Alabama man recalls his march on Bloody Sunday
RUSSELLVILLE, Ala. (WAFF) - More than 50 years ago, a man right here in the Tennessee Valley walked shoulder to shoulder with Martin Luther King and John Lewis on the Edmund Pettus Bridge during a dark day in America’s history.
The day was Bloody Sunday.
It’s a day students in America learn about in their history class. It happened back in 1965.
It’s also a day Reverend Charles A. Dale will never forget because he witnessed it first hand.
“My kids can look down and say, ‘My daddy was a part of that.
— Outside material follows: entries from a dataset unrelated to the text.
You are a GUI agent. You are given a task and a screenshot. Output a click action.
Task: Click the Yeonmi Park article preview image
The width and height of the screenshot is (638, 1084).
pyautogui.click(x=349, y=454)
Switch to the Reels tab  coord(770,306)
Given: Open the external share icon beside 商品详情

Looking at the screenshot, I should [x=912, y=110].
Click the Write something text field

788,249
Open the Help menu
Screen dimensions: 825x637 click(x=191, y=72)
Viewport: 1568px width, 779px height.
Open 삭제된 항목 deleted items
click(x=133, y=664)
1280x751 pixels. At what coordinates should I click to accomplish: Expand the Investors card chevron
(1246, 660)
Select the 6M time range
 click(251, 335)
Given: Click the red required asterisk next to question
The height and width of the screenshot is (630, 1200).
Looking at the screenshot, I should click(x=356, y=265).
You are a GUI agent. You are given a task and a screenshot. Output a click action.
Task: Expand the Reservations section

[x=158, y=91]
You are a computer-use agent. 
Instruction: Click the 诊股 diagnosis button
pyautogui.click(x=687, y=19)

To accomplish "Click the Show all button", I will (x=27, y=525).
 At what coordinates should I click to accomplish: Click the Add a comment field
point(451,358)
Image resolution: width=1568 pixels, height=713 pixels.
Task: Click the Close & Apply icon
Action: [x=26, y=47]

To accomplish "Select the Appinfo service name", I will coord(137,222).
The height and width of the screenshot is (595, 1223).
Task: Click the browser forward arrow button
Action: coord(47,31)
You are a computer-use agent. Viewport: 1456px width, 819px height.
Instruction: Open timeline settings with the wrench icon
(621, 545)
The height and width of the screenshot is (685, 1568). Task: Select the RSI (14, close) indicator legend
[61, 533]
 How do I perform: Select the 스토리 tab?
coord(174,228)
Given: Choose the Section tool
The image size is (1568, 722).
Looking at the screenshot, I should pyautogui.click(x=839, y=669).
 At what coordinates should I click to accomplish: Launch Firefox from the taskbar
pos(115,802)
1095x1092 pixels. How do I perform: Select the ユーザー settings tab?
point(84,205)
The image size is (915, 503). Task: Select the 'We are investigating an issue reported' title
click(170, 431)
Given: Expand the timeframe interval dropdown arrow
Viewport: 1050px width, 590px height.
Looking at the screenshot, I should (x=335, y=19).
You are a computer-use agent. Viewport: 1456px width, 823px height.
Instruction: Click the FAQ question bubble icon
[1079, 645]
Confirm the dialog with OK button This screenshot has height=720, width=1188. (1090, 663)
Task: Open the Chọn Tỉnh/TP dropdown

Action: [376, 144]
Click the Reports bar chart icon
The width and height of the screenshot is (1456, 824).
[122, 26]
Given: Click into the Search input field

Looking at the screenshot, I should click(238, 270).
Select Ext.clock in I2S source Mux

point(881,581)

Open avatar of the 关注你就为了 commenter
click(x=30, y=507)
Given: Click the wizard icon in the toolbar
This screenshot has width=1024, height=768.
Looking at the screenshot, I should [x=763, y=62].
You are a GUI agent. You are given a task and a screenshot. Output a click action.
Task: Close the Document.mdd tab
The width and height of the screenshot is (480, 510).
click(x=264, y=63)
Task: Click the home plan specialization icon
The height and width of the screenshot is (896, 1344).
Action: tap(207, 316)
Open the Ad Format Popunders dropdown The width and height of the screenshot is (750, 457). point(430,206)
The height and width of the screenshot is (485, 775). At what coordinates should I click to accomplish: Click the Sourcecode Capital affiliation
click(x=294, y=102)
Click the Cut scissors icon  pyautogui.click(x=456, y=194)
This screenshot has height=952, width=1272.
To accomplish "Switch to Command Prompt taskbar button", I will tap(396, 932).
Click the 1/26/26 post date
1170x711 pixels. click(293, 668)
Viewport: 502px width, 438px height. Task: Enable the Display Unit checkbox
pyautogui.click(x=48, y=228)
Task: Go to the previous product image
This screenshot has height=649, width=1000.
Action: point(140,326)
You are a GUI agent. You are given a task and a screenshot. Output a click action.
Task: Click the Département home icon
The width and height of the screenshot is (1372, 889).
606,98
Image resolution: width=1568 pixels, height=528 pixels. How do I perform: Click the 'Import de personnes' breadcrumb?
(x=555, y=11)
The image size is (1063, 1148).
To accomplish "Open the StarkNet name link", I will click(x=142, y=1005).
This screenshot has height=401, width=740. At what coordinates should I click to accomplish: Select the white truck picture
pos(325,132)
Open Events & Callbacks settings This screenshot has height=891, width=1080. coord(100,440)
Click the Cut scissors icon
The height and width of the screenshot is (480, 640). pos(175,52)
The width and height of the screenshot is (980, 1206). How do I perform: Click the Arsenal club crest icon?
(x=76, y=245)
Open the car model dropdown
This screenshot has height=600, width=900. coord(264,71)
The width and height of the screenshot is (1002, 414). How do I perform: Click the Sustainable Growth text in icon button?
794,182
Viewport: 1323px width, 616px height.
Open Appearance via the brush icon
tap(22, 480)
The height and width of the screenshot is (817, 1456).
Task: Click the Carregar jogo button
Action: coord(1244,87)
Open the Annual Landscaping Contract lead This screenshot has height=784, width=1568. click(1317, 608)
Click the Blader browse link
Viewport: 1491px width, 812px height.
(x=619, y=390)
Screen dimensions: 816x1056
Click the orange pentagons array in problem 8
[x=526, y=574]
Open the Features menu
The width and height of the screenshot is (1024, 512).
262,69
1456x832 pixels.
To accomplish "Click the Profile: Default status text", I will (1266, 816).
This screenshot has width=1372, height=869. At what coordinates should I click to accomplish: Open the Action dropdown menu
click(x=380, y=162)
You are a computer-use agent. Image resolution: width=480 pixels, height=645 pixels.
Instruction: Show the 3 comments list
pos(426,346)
He helped make things better, even though that he is not here to see, I know that he was apart of it because he put his life on the line’,” said Dale.
He, along with hundreds of others, put their lives on the line, fighting for equal rights.
“We were getting to the foot of the bridge, looking at the top of the bridge and when we got up to the top of the bridge we saw sheriff deputies, state troopers, and all law enforcements and Dr. King turned around and looked at us and told us ‘now we’re going to have an encounter, but no matter what they try to do to you don’t try to retaliate don’t try to fight back,” said Dale.
He said he also gave strong warnings to the crowd.
“You’re going to be called the n word, you’re going to be spit on. You’re going to be done things to,” said Dale.
A march of hundreds, met with violence and tear gas.
“They were beating women just like they were beating men with the billy clubs, which was a terrible day which was some beaten severely,” said Dale.
This brutal day in history is one he and thousands of others will forever be engraved in Dale’s memory.
He said almost 60 years later, the fight continues in light of the recent social unrest that has taken the national spotlight in recent months like the murder George Floyd and the recent Capitol attack.
“You have to stand up, speak up, and not just talk the talk but walk the walk also,” said Dale.